* Task directions *
Pull every "Open" line out of the data below.

-------- The records --------

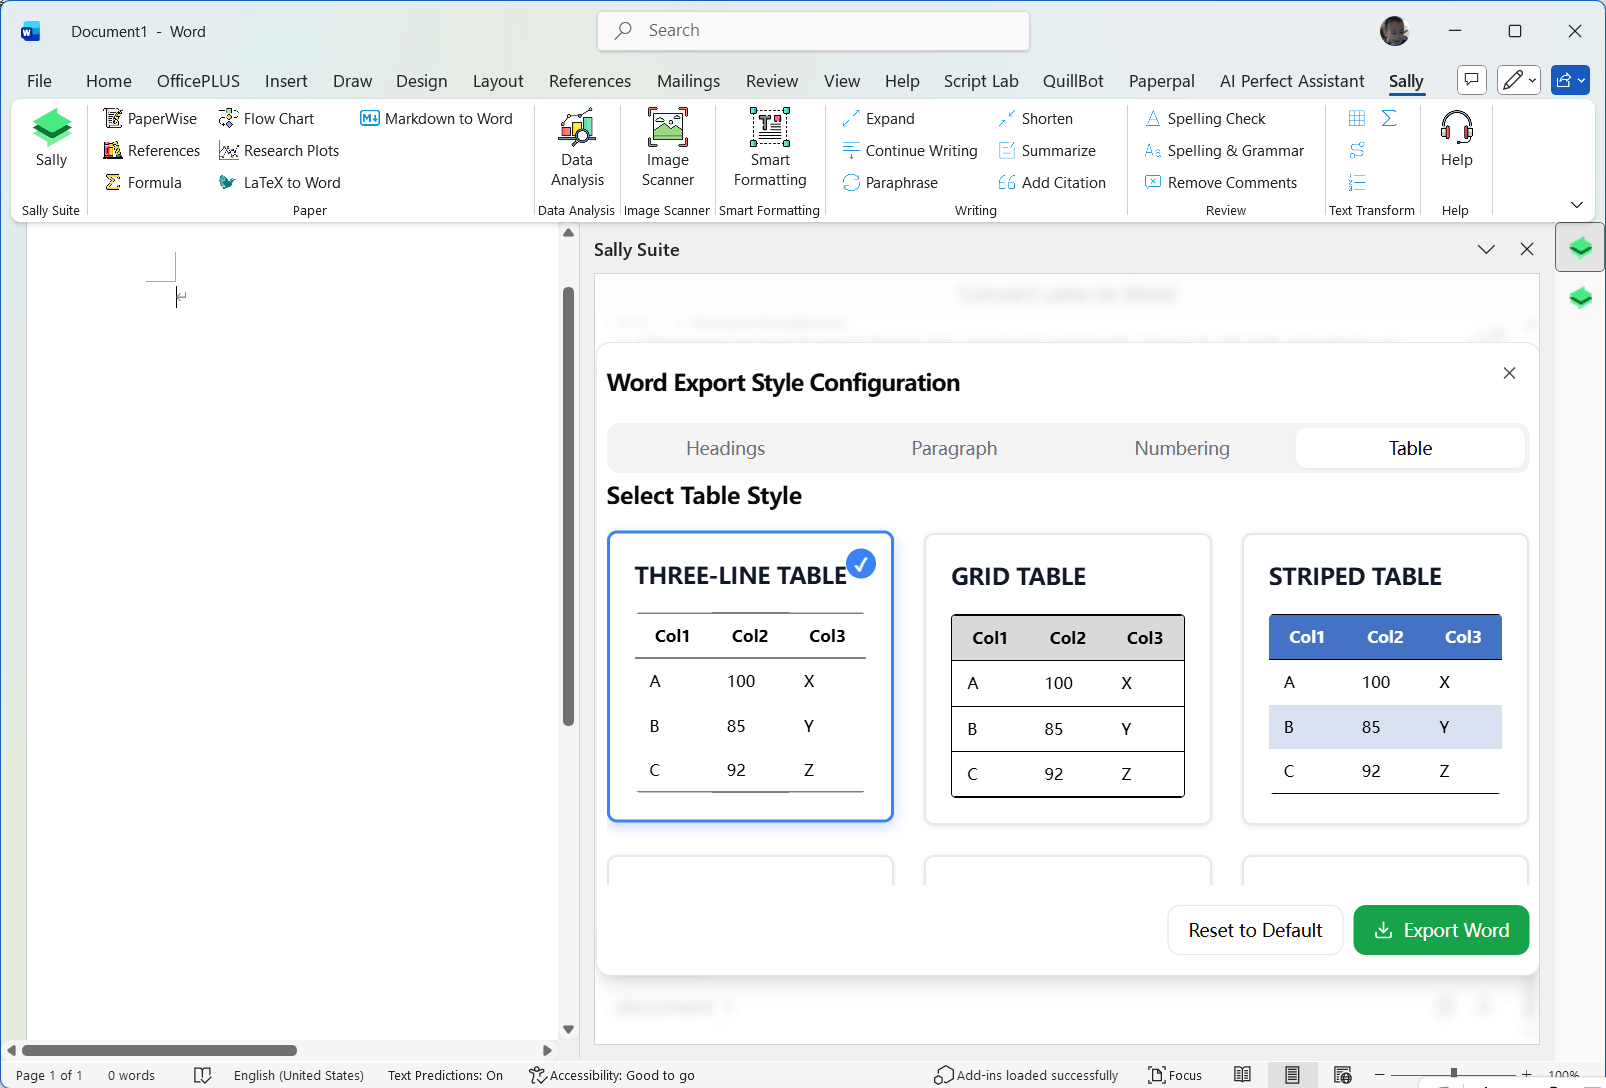This screenshot has width=1606, height=1088.
Task: Click the zoom slider in status bar
Action: coord(1453,1074)
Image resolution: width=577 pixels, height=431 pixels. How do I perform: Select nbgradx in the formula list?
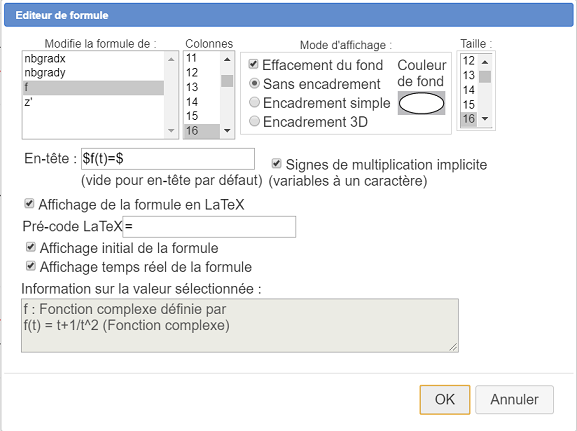click(x=93, y=59)
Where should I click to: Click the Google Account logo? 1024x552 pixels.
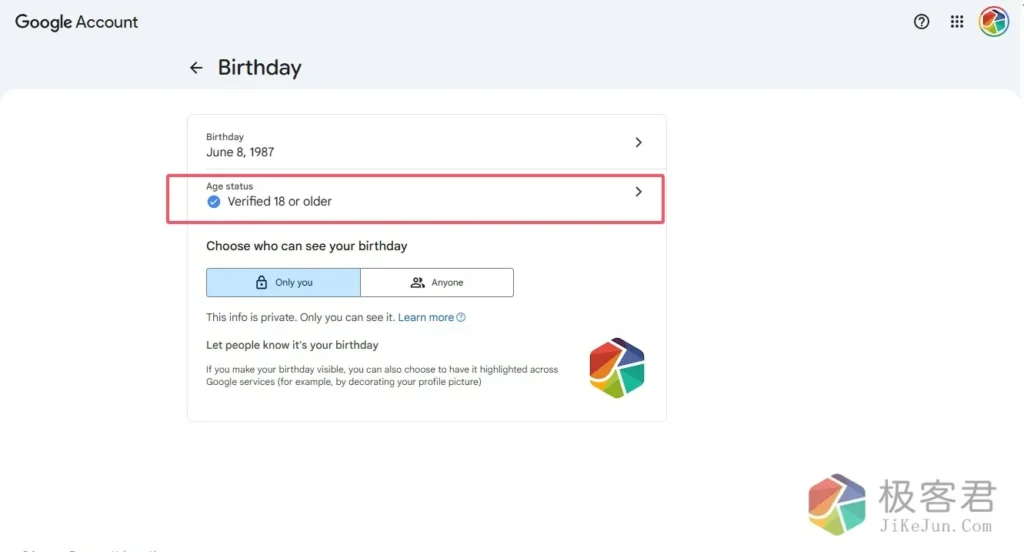77,22
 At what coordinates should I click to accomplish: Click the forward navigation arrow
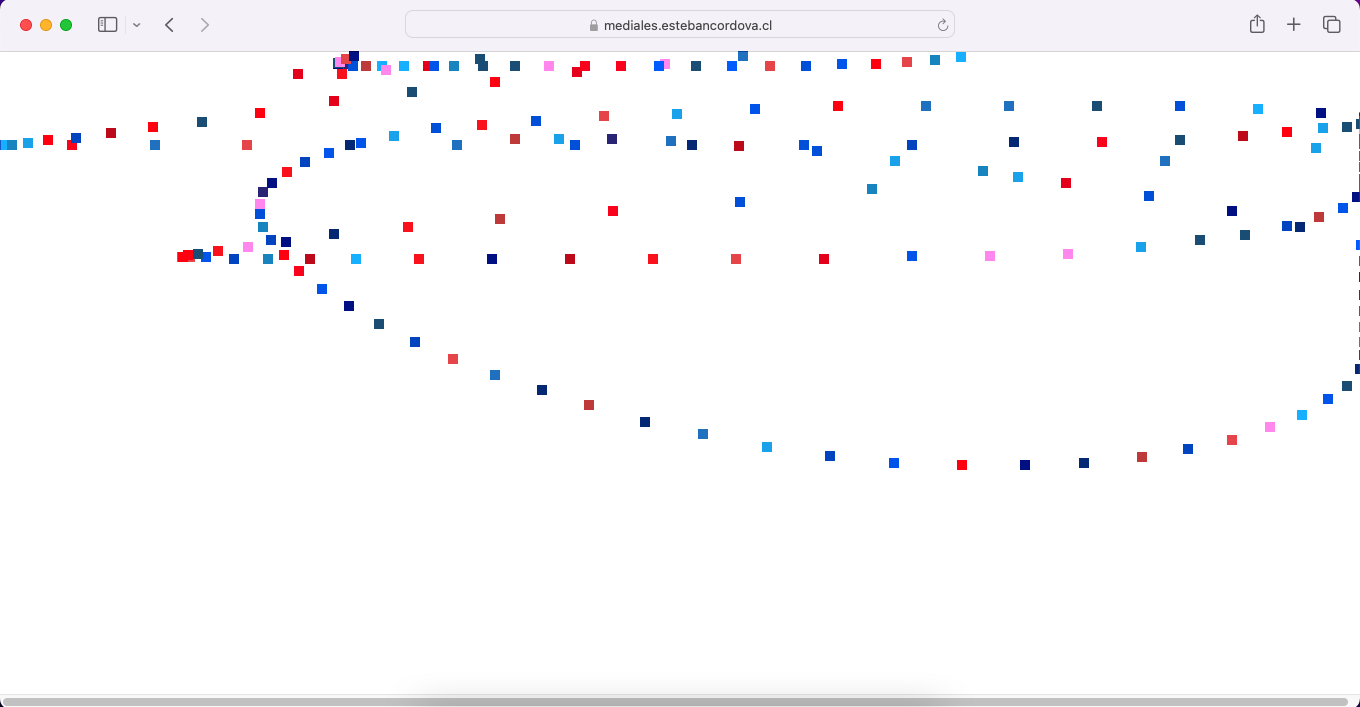coord(205,25)
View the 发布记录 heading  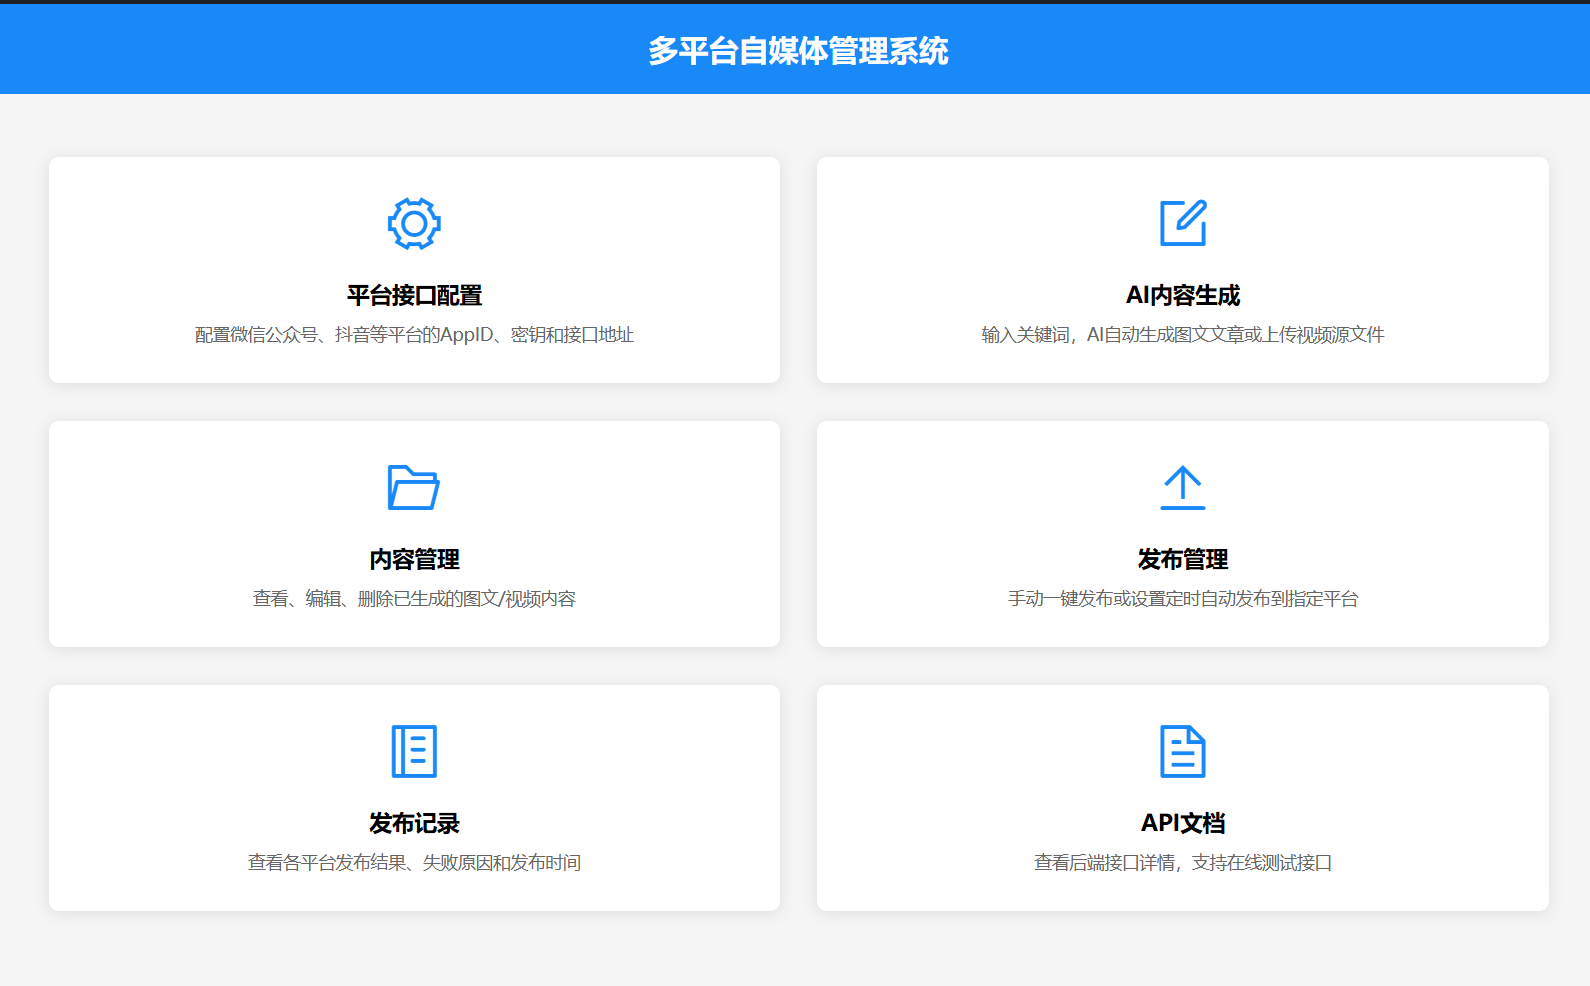coord(414,823)
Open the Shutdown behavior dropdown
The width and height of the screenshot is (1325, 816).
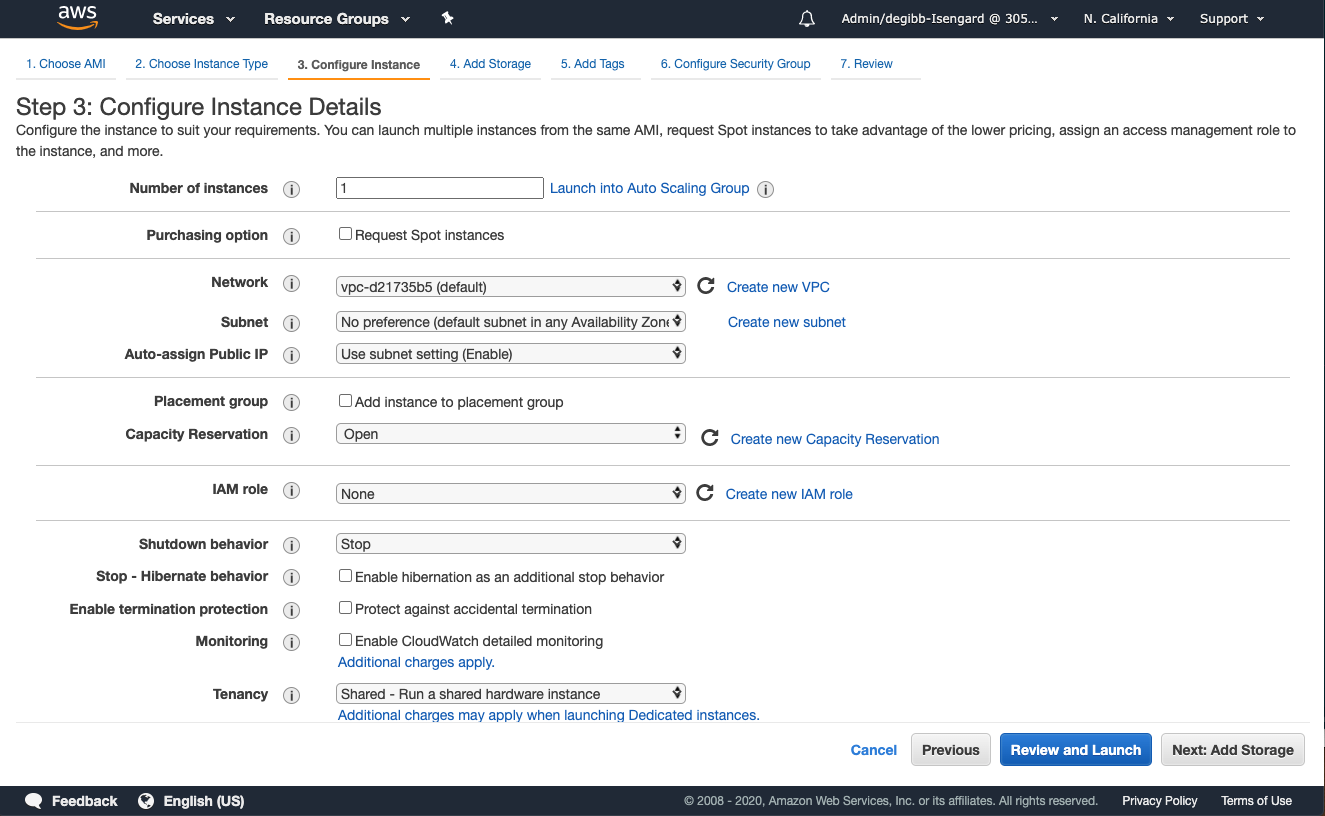click(x=510, y=543)
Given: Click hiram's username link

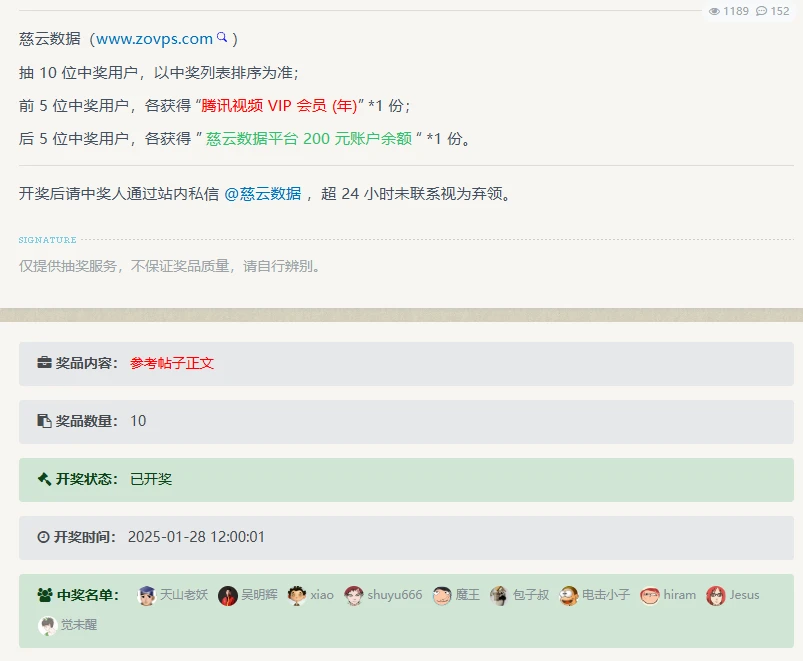Looking at the screenshot, I should coord(679,595).
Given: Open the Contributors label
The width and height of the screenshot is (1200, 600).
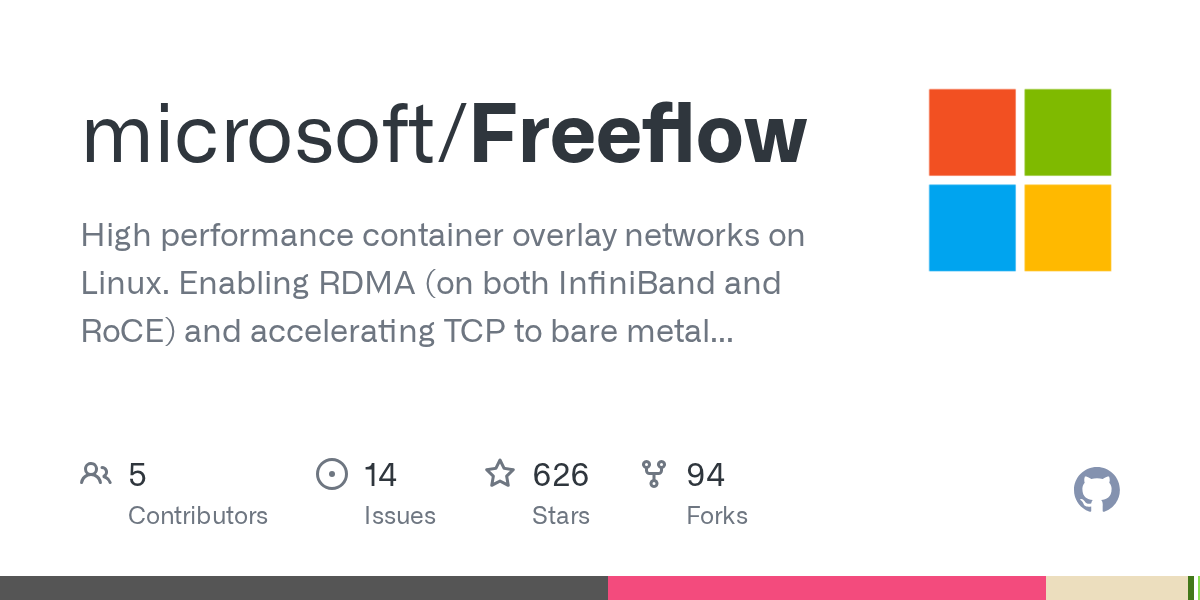Looking at the screenshot, I should [198, 516].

--------

* Answer to the exercise *
Open the Shutdown behavior dropdown
Given: Open the Contributors label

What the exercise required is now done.